"Oh! Beatrice, what is this?" cried Eugenie, drawing nearer to her friend in her increasing terror.
"Call me Leonard," replied Beatrice, in a gay tone; "call me Leonard! till I have got off my boy's clothes at least. What is this, do you ask, little timid fawn. Why nothing but the outpost of King Henry. They will let us pass in a minute."
At that moment Joachim returned, and approached the side of the carriage next to Beatrice, saying, "This is his Majesty's outpost, sir, commanded by the Marquis of St. Real; and they demand to examine who are in the carriage before they let it pass."
"Oh, he will know me directly!" whispered Eugenie to her fair companion; "I would not have him see me in this garb, Beatrice, for the world!"
"He will not examine the carriage himself, sweet girl," replied her companion in the same low tone; "he will know nothing about it. Some of his ancients or lieutenants have their orders for the night, of course."
"But we cannot go much farther to-night," rejoined Eugenie; "and we shall be to-morrow in the midst of his troops. Oh, Beatrice, do not! If I should be found there, the people would say I had followed him."
"What can we do?" asked her companion with a smile, which the darkness concealed from the eyes of Eugenie. "Joachim, show the sentry the king's pass; but ask if there be not a road somewhere hereabout which leads to the little town of Heudbouville. If there be, direct the coachman thither; for we love not to sleep within the outposts of an army, lest the enemy should treat us to an alerte. Gain us the good sentinel's bitter contempt, Joachim, by telling him that we are two cowardly boys, who hold the fire-eating soldiers of the League in great terror."
"We have passed the road to Heudbouville some hundred yards or so," replied the attendant: "but we can easily turn the carriage here, for there is more room than ordinary;" and having satisfied the outpost that no evil was intended by the denizens of the carriage, Joachim, the coachman, and the lackey, performed the difficult feat of making the ill-constructed vehicle revolve upon its axis, and brought the horses' heads back again on the way to Paris.
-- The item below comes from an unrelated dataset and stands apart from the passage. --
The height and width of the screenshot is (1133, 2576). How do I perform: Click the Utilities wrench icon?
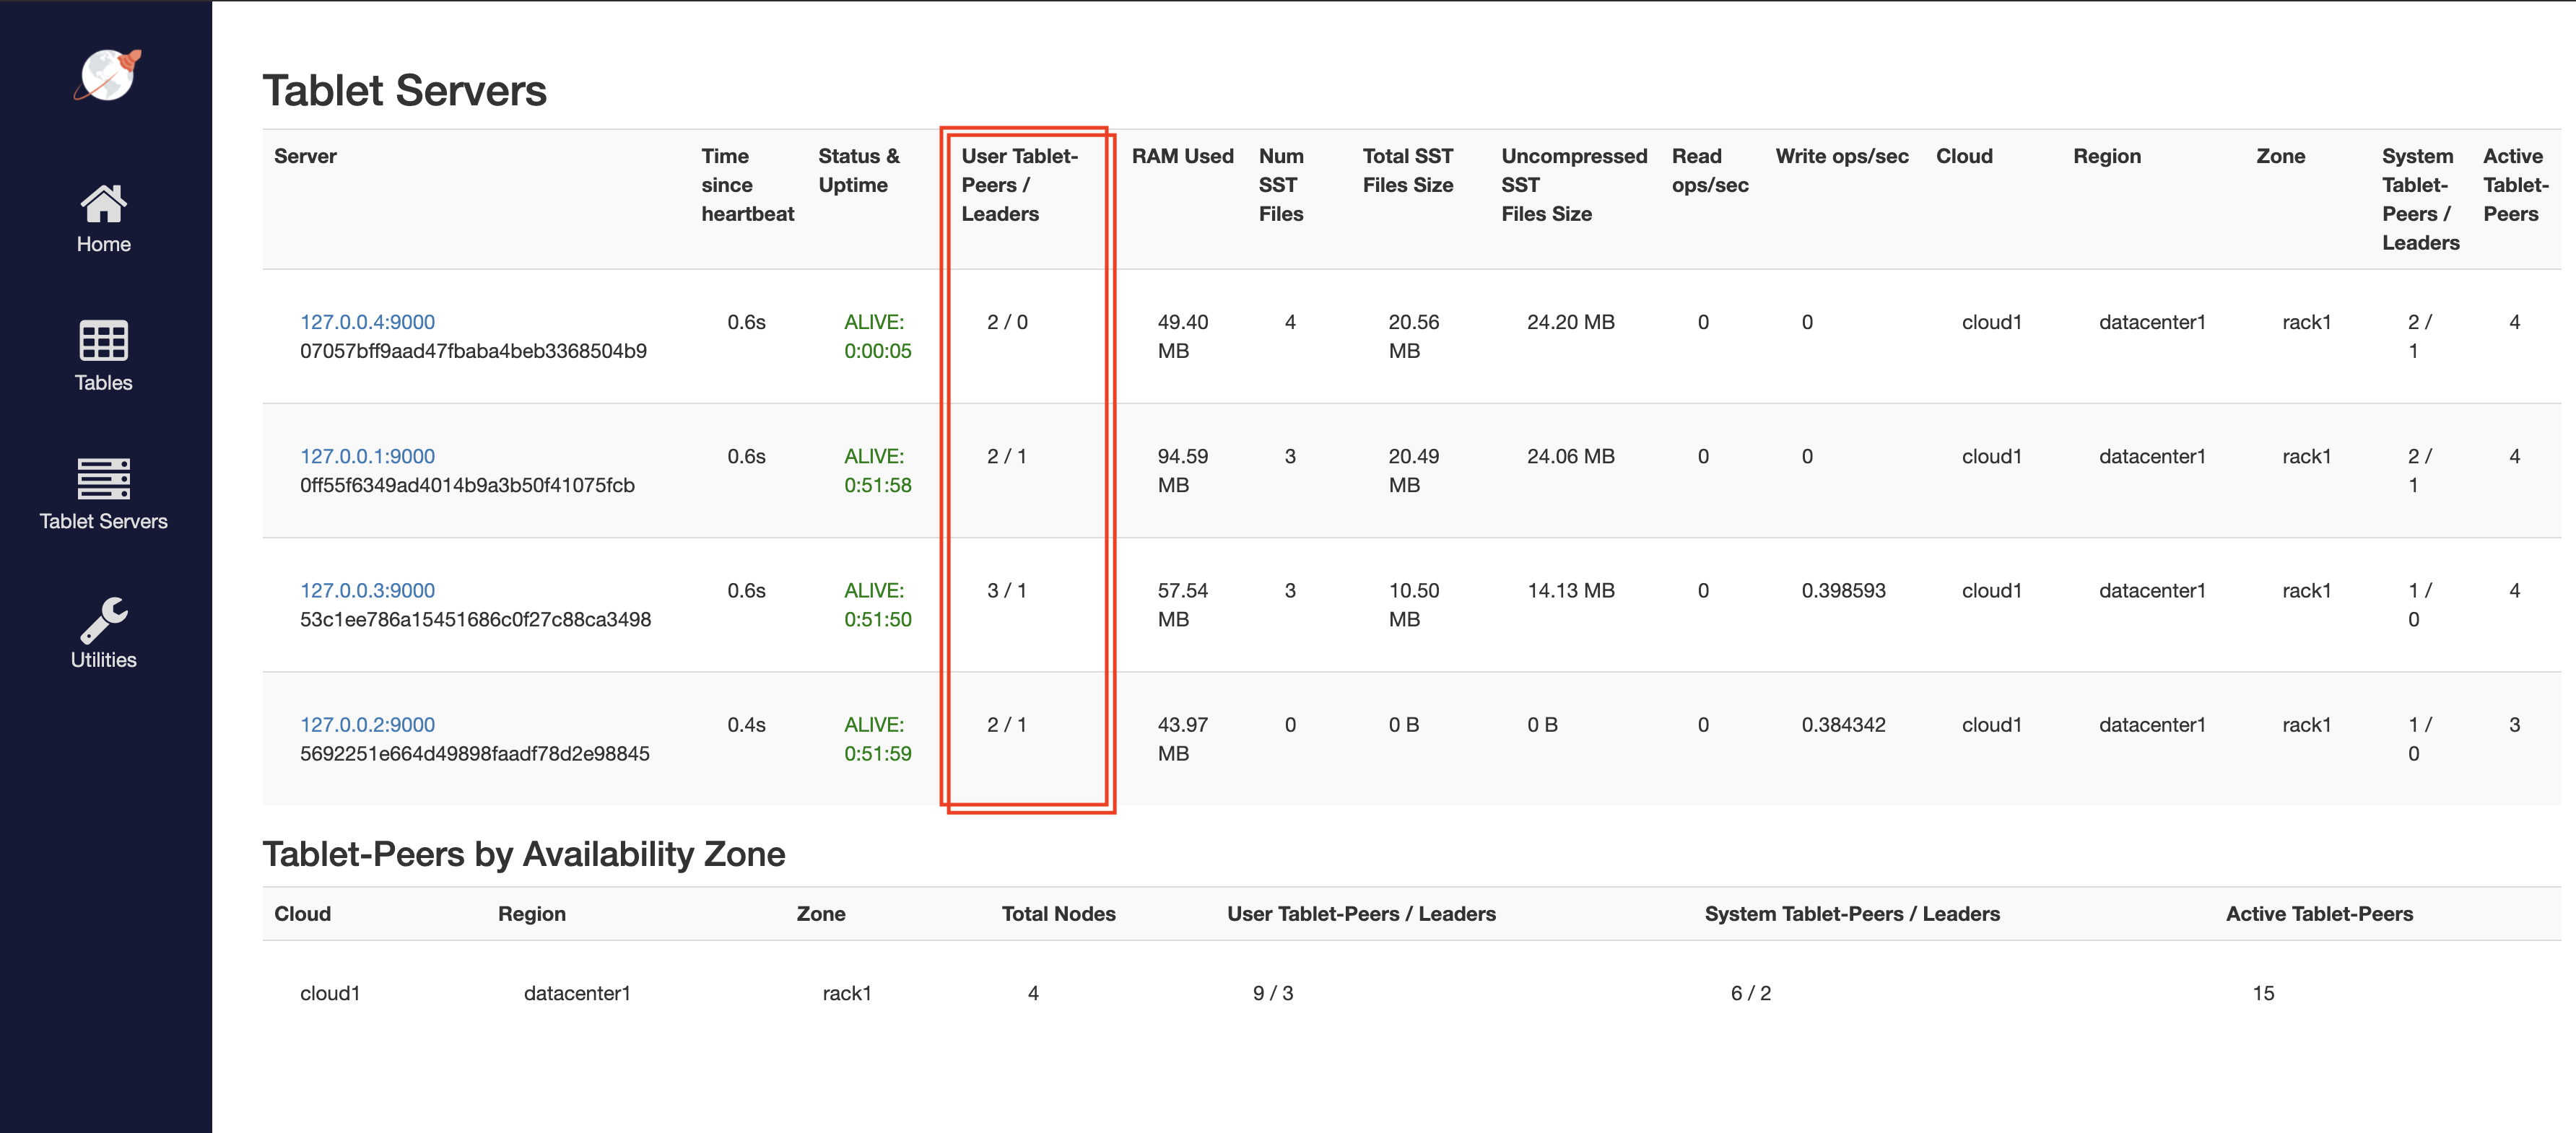[x=103, y=619]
The road to the little village which Beatrice had mentioned was soon found, and for about an hour the carriage rolled on, without any further obstruction than was given by stones and ruts, which threatened to scatter the wheels of the luckless chaise-roulante to the four winds of heaven, in some of the manifold jolts to which it was subjected; but at length the coachman came to a halt, and seemed consulting with the lackey beside him, who in turn put back his head to speak to Joachim in the boot.
"What is the matter, Joachim?" demanded Beatrice, perceiving that some impediment had occurred, and trusting more to her own skill and presence of mind than to the readiness of her attendants, although they were selected expressly for their shrewdness and promptitude. "What is the matter? Why does the coachman stop?"
Ere Joachim could reply, however, there was the sound of galloping horse, and the next moment the carriage was surrounded by a number of cavaliers, whose polished arms, as they rode up with a loud "Qui vive?" caught and reflected the little light that still existed in the air.